━━━━━ KUTIPAN DOKUMEN ━━━━━

Menko PMK : Pencarian penyakit berpotensi mewabah dilakukan pasif-aktif

id penyakit menular, wabah, Hepatitis akut, Hepatitis misterius

Menko PMK : Pencarian penyakit berpotensi mewabah dilakukan pasif-aktif

Menko PMK Muhadjir Effendy. (ANTARA/HO-Kemenko PMK).

Jakarta (ANTARA) - Menteri Koordinator Bidang Pembangunan Manusia dan Kebudayaan (Menko PMK) Muhadjir Effendy mengatakan upaya pencarian sejumlah penyakit menular yang berpotensi mewabah di Indonesia dilakukan melalui metode pasif dan aktif.

"Penemuan kasus secara pasif melalui penerimaan laporan atau informasi kasus dari fasilitas pelayanan kesehatan, meliputi diagnosis secara klinis dan konfirmasi laboratorium," kata Muhadjir Effendy yang dikonfirmasi ANTARA di Jakarta, Ahad.

Sementara penemuan kasus secara aktif melalui kunjungan lapangan untuk melakukan penegakan diagnosis secara epidemiologi berdasarkan gambaran umum penyakit menular tertentu yang dapat menimbulkan wabah.



"Upaya itu diikuti dengan pemeriksaan klinis dan pemeriksaan laboratorium," katanya.

Mantan Menteri Pendidikan dan Kebudayaan itu mengatakan hepatitis dan yellow fever seringkali ditandai dengan gejala kuning. "Kanal laporan kejadian akut sudah siap melalui Sistem Kewaspadaan Dini dan Respons (SKDR) yang ada di puskesmas bila diperlukan," ujarnya.

Muhadjir mengatakan penemuan penyakit menular yang dapat menimbulkan wabah dapat dilakukan secara pasif dan aktif sesuai Peraturan Menteri Kesehatan Republik Indonesia Nomor 1501/Menkes/Per/X/2010 tentang Jenis Penyakit Menular Tertentu Yang Dapat Menimbulkan Wabah dan Upaya Penanggulangan.



Muhadjir mengatakan saat ini terdapat 17 jenis penyakit menular tertentu yang dapat menimbulkan wabah, yakni kolera, pes, demam berdarah dengue, campak, polio, difteri, pertusis, rabies, malaria, avian influenza (H5N1), antraks, leptospirosis, hepatitis, influenza A baru (H1N1) meningitis, yellow fever dan chikungunya.

━━━━━

### PERINTAH 1
Ulangi bagian berita tentang pencarian penyakit berpotensi wabah di atas, dari "Muhadjir mengatakan penemuan" sampai "dan Upaya Penanggulangan.", termasuk kedua batas tersebut.
### PERINTAH 2
Lanjutkan berita tentang pencarian penyakit berpotensi wabah di atas, dimulai setelah kalimat terakhir yang tercantum.

━━━━━ ITEM YANG DITAMPILKAN ━━━━━

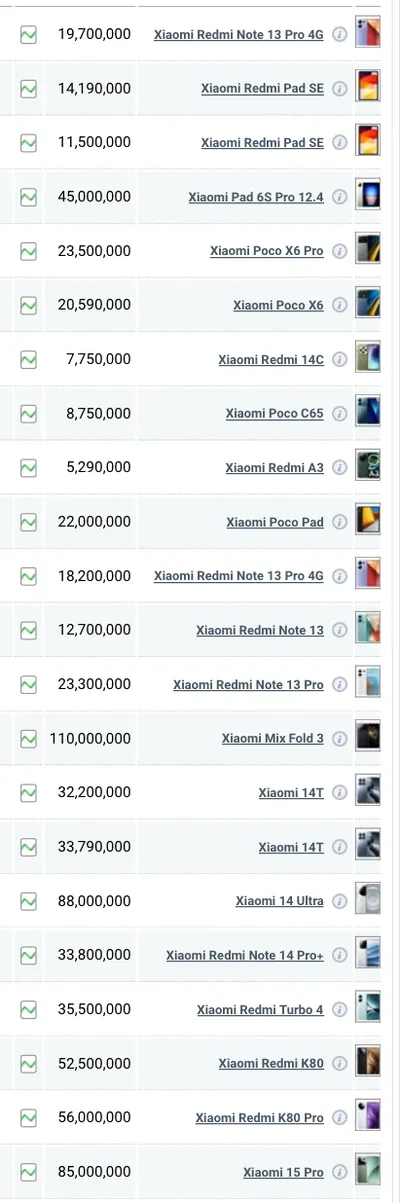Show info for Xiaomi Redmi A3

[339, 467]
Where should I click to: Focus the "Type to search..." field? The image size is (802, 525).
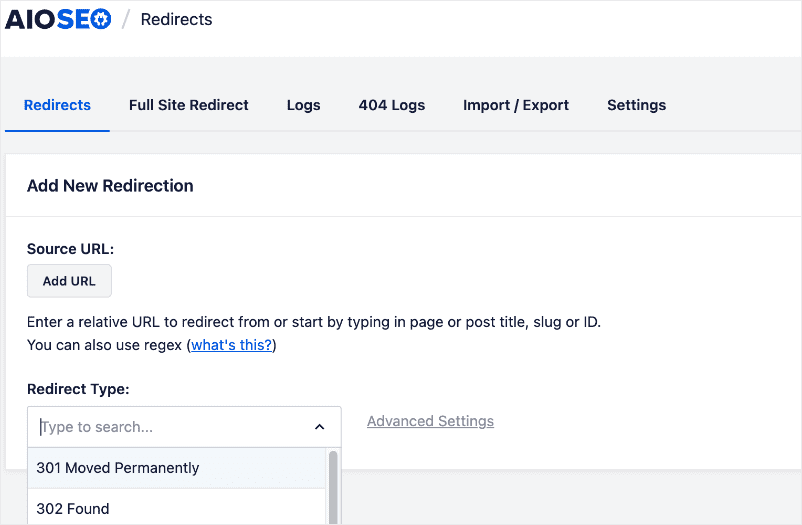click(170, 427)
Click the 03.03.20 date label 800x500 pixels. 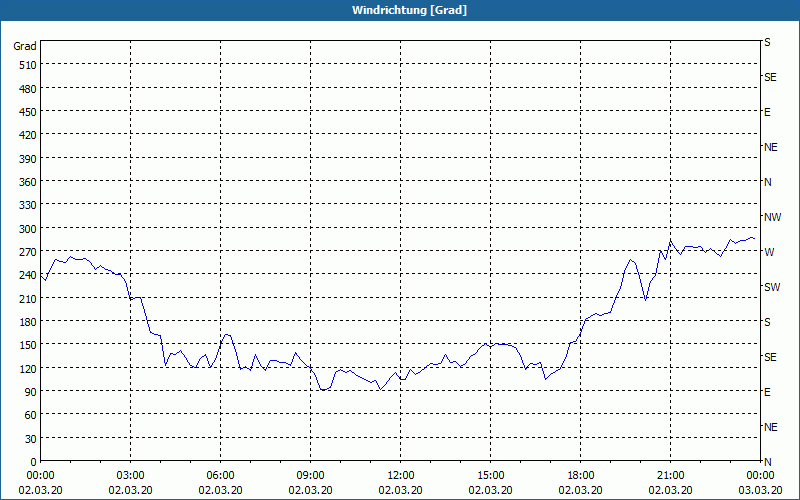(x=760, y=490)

━━━━━
━━━━━ ITEM YANG DITAMPILKAN ━━━━━

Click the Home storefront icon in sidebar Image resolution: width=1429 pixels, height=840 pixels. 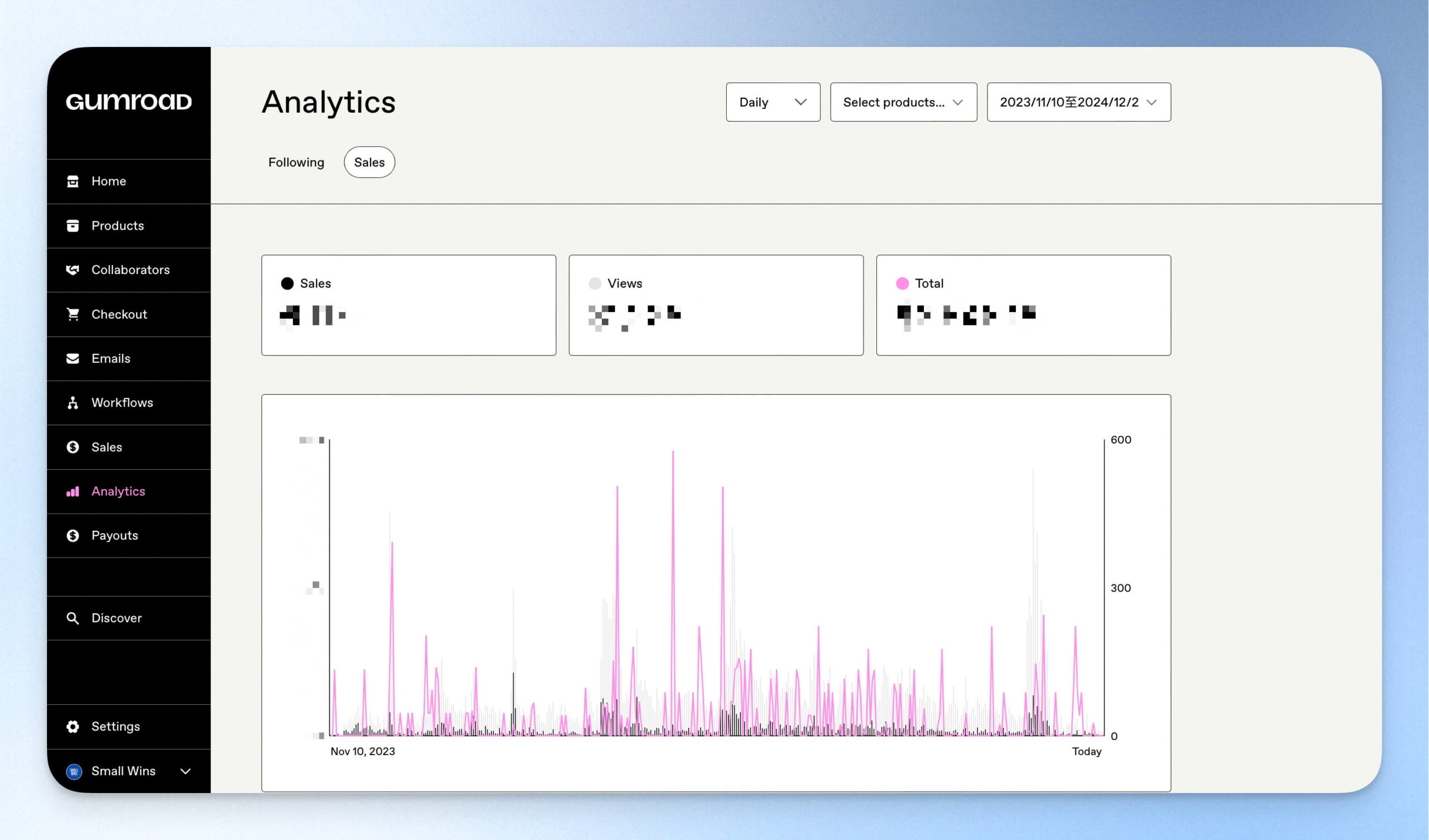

━━━━━

### JAWABAN LATIHAN 1
Muhadjir mengatakan penemuan penyakit menular yang dapat menimbulkan wabah dapat dilakukan secara pasif dan aktif sesuai Peraturan Menteri Kesehatan Republik Indonesia Nomor 1501/Menkes/Per/X/2010 tentang Jenis Penyakit Menular Tertentu Yang Dapat Menimbulkan Wabah dan Upaya Penanggulangan.

### JAWABAN LATIHAN 2
Namun tidak semua penyakit tersebut didukung dengan sarana dan prasarana yang memadai di Indonesia. Salah satunya sistem skrining hepatitis D dan E di Indonesia yang masih sangat terbatas, kata Muhadjir menambahkan.

"Betul, memang skrining hepatitis D dan E adalah skrining lanjutan dengan biayanya tidak murah dan hanya dilakukan dengan terlebih dahulu adanya indikasi, sehingga tidak semua laboratorium siap dengan pemeriksaan tersebut," katanya.



Dikatakan Muhadjir upaya pelacakan kasus hepatitis D dan E bisa dimulai dengan survailens terhadap gejala awal hepatitis yang perlu diwaspadai, di antaranya demam, mual, muntah, nyeri perut, warna pada feses serupa teh atau dempul.

Sedangkan gejala kuning atau ichterus adalah gejala lanjutan yang sudah perlu dirujuk ke rumah sakit khusus.



"Perbaiki sistem informasi rujukan laboratorium yang mampu mendeteksi hepatitis A,B,C,D dan E," katanya.

Bila secara epidemiologi kasus terus meningkat, kata Muhadjir, maka segera perkuat kemampuan laboratorium sesuai prioritas berdasarkan keberadaan ahli atau tenaga laboratorium dan sarana pendukungnya.